Given request: Please copy the stretch of the material from the line that contains "also (813, 55)" through the line that contains "also [147, 969]", including both of those lines. Reproduce every line without changes.

** start of Records shown **

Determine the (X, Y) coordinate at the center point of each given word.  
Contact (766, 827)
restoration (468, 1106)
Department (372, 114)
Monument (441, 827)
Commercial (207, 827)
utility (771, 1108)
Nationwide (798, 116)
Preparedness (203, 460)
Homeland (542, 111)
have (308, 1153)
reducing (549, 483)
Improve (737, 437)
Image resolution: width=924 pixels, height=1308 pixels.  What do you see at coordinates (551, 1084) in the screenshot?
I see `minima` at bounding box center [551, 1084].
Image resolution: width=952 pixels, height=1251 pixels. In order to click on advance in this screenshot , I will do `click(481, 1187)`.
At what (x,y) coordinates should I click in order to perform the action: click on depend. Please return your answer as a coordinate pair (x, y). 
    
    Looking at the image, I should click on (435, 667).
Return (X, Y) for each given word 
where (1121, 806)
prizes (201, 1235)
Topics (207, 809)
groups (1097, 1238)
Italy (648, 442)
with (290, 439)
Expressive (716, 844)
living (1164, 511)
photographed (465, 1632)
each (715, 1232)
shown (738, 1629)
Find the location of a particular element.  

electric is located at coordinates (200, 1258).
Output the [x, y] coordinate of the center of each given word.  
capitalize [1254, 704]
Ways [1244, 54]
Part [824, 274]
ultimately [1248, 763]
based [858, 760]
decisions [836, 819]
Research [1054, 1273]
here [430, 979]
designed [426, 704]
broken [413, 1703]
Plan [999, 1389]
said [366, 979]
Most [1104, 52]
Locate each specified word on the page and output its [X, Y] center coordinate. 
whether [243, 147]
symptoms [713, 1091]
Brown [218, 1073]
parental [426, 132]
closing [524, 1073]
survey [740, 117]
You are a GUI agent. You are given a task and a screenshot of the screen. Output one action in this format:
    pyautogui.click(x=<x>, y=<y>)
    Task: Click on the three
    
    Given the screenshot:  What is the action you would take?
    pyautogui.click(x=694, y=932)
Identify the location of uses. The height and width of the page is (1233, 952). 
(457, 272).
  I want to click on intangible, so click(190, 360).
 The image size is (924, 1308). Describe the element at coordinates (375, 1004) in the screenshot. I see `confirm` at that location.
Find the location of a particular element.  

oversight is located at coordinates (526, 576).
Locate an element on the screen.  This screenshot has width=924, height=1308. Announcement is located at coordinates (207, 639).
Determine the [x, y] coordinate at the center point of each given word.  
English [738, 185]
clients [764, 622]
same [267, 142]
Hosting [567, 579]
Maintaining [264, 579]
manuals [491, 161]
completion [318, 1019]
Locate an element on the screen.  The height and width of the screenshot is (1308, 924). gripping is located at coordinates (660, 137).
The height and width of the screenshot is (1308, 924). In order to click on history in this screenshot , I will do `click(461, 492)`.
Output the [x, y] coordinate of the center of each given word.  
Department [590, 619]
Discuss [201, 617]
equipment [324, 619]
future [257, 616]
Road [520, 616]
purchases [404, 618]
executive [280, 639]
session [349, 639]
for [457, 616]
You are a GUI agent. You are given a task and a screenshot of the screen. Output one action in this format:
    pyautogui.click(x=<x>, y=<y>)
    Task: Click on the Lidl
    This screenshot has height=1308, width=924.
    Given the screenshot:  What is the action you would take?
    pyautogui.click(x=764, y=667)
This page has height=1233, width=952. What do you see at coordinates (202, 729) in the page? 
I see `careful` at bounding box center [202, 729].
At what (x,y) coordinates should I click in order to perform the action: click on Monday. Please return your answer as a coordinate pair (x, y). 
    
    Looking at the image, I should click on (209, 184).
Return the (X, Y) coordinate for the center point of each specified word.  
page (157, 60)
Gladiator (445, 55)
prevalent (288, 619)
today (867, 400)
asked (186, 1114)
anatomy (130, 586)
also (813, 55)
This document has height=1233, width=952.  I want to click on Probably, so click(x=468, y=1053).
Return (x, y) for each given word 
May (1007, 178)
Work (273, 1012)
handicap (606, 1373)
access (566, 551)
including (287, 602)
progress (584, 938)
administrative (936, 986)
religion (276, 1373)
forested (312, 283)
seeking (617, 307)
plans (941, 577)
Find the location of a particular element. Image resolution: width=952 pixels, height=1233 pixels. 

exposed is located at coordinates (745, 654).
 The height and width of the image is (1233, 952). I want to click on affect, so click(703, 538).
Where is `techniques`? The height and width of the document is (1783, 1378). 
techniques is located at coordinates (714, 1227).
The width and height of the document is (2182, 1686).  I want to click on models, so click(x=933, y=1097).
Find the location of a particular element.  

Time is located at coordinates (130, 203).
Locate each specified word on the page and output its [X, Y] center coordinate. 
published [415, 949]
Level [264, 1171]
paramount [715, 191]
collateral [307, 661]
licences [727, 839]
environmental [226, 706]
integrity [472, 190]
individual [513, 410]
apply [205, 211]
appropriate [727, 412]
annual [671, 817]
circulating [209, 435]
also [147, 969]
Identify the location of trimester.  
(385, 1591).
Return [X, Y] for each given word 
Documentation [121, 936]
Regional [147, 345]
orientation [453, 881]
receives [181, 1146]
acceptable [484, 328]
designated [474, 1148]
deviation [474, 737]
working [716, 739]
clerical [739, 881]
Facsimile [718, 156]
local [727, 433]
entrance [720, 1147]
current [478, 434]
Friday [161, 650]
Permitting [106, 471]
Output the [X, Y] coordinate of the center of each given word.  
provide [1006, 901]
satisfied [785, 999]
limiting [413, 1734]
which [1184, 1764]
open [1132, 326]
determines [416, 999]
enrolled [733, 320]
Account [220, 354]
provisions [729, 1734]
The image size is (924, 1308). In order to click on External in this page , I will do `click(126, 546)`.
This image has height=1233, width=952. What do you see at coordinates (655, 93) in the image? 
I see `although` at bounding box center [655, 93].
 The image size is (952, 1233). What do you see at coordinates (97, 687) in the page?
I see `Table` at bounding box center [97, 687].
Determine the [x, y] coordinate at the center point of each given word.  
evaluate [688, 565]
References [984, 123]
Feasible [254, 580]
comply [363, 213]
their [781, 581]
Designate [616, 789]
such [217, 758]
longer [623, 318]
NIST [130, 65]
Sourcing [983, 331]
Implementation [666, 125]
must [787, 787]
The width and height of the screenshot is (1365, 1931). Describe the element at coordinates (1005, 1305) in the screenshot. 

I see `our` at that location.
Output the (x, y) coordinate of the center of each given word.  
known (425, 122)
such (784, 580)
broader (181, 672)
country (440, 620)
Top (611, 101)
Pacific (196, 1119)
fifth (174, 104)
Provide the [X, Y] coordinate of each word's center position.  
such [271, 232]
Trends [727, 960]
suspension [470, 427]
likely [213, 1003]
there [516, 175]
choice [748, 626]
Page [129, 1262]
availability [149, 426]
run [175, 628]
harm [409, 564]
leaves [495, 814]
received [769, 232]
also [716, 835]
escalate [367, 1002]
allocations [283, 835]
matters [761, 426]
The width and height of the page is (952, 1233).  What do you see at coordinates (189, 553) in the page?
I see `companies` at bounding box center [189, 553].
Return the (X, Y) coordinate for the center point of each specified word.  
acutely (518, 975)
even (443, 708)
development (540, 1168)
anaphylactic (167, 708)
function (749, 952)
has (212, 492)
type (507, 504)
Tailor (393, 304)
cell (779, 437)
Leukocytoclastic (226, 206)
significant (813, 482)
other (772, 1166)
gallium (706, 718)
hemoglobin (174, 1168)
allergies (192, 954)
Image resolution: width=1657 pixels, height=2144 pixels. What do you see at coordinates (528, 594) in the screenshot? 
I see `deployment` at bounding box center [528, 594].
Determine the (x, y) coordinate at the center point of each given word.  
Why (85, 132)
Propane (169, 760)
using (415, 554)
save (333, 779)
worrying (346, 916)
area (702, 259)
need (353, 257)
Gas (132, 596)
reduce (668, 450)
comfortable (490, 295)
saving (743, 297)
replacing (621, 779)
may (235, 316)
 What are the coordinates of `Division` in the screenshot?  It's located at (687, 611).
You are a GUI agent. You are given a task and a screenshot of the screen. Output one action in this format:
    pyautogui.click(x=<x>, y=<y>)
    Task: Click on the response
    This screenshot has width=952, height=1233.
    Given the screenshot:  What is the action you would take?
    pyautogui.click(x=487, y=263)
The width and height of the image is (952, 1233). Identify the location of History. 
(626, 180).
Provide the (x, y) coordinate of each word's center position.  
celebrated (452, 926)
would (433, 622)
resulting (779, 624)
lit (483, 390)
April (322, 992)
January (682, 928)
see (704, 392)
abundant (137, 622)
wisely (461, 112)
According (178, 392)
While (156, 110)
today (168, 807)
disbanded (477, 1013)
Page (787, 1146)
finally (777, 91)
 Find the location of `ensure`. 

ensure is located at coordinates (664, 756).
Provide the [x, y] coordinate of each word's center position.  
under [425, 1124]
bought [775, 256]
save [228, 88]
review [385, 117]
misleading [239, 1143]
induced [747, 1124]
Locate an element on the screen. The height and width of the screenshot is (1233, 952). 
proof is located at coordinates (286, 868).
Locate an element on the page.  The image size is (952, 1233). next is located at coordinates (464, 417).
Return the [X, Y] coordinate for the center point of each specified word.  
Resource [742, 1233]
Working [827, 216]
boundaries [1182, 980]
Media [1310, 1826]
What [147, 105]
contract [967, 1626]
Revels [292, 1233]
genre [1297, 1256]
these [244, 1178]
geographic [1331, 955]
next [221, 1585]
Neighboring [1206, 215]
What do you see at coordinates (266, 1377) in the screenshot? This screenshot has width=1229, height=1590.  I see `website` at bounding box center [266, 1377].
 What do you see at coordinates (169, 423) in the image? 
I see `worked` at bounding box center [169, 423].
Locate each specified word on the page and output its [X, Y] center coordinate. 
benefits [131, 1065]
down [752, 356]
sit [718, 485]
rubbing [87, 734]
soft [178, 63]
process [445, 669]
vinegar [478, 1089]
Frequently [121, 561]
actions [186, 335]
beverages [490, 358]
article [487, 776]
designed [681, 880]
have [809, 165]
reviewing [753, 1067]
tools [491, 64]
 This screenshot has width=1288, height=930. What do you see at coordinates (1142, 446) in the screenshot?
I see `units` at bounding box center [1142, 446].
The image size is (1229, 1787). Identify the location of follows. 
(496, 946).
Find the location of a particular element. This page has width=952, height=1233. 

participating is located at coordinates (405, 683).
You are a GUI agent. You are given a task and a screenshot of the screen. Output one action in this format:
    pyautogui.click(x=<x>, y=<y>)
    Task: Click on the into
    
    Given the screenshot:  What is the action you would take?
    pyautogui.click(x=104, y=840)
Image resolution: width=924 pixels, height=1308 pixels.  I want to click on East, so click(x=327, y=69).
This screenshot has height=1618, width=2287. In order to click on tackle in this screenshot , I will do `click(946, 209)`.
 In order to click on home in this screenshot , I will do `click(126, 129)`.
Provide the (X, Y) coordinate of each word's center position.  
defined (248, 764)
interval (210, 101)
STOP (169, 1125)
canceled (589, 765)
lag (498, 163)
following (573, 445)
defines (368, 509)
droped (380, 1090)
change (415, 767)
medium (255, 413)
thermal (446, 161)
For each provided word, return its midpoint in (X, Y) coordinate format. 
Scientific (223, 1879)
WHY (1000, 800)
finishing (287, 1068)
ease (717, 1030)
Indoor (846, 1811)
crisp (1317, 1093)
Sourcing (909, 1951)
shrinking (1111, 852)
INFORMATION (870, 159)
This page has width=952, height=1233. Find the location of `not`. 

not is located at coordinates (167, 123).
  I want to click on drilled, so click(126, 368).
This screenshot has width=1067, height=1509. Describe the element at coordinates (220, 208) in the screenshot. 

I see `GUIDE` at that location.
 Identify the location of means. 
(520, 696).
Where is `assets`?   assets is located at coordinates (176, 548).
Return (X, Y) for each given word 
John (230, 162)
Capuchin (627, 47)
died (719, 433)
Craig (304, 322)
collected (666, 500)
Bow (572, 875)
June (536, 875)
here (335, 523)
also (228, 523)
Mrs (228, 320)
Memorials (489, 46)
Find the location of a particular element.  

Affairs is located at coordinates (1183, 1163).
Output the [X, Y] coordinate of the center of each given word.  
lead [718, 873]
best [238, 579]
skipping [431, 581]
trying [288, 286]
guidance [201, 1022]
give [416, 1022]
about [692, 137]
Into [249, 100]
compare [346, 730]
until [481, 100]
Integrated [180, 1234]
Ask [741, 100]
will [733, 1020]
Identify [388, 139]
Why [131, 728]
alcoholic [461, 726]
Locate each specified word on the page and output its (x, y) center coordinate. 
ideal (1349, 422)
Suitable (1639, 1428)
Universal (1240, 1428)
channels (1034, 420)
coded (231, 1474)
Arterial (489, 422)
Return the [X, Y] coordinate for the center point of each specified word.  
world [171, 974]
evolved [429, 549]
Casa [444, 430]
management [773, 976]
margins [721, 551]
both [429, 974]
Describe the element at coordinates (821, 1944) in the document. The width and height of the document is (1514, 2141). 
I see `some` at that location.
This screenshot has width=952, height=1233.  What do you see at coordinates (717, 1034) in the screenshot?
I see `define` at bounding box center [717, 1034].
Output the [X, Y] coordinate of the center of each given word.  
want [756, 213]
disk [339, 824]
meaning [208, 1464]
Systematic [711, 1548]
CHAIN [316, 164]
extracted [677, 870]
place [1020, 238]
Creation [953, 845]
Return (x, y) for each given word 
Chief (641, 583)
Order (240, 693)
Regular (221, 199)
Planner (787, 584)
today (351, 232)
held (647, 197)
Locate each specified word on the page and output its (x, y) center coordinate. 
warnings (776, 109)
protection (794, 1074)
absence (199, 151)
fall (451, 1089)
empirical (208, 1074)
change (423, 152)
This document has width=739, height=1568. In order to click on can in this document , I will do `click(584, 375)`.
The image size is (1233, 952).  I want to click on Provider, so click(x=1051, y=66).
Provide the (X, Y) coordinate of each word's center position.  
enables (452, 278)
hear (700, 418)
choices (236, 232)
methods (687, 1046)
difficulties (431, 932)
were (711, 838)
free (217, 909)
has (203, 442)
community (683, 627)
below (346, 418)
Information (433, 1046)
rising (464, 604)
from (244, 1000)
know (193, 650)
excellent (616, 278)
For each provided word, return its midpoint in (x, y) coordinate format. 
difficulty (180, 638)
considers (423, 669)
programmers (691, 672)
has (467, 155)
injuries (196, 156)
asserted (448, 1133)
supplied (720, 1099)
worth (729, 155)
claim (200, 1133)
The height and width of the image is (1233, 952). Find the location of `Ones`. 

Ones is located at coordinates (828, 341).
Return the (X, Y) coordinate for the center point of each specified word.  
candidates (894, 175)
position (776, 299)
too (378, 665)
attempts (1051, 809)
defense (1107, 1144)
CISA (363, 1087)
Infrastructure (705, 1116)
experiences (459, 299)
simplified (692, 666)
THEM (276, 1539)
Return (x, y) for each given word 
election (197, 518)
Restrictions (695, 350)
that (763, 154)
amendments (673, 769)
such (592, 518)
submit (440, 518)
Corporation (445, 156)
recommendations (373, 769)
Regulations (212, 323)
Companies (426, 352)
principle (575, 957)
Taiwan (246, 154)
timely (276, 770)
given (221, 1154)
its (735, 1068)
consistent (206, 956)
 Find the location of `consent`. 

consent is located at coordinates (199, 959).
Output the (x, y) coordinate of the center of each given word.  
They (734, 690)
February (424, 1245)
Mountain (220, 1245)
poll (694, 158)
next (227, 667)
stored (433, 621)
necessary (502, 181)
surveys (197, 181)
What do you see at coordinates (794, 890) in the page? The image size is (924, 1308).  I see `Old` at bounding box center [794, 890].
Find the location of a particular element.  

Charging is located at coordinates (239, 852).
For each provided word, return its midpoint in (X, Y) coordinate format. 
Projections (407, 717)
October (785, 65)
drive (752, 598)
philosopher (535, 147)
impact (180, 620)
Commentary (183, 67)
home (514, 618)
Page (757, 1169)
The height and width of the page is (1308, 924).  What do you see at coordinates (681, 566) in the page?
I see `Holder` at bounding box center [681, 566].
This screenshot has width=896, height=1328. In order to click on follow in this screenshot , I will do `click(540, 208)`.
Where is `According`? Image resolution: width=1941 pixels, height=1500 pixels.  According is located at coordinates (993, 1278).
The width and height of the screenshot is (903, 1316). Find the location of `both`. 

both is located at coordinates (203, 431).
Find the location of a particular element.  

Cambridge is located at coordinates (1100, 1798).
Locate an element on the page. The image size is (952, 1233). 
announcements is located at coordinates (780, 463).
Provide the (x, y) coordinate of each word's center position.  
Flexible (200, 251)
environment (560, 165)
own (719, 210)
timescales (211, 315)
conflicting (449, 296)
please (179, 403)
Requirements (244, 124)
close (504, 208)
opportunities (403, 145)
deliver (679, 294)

** end of Records shown **

The response:
also (813, 55)
This document has height=1233, width=952.  I want to click on Probably, so click(x=468, y=1053).
Return (x, y) for each given word 
May (1007, 178)
Work (273, 1012)
handicap (606, 1373)
access (566, 551)
including (287, 602)
progress (584, 938)
administrative (936, 986)
religion (276, 1373)
forested (312, 283)
seeking (617, 307)
plans (941, 577)
Find the location of a particular element. Image resolution: width=952 pixels, height=1233 pixels. 

exposed is located at coordinates (745, 654).
 The height and width of the image is (1233, 952). I want to click on affect, so click(703, 538).
Where is `techniques`? The height and width of the document is (1783, 1378). 
techniques is located at coordinates (714, 1227).
The width and height of the document is (2182, 1686).  I want to click on models, so click(x=933, y=1097).
Find the location of a particular element.  

Time is located at coordinates (130, 203).
Locate each specified word on the page and output its [X, Y] center coordinate. 
published [415, 949]
Level [264, 1171]
paramount [715, 191]
collateral [307, 661]
licences [727, 839]
environmental [226, 706]
integrity [472, 190]
individual [513, 410]
apply [205, 211]
appropriate [727, 412]
annual [671, 817]
circulating [209, 435]
also [147, 969]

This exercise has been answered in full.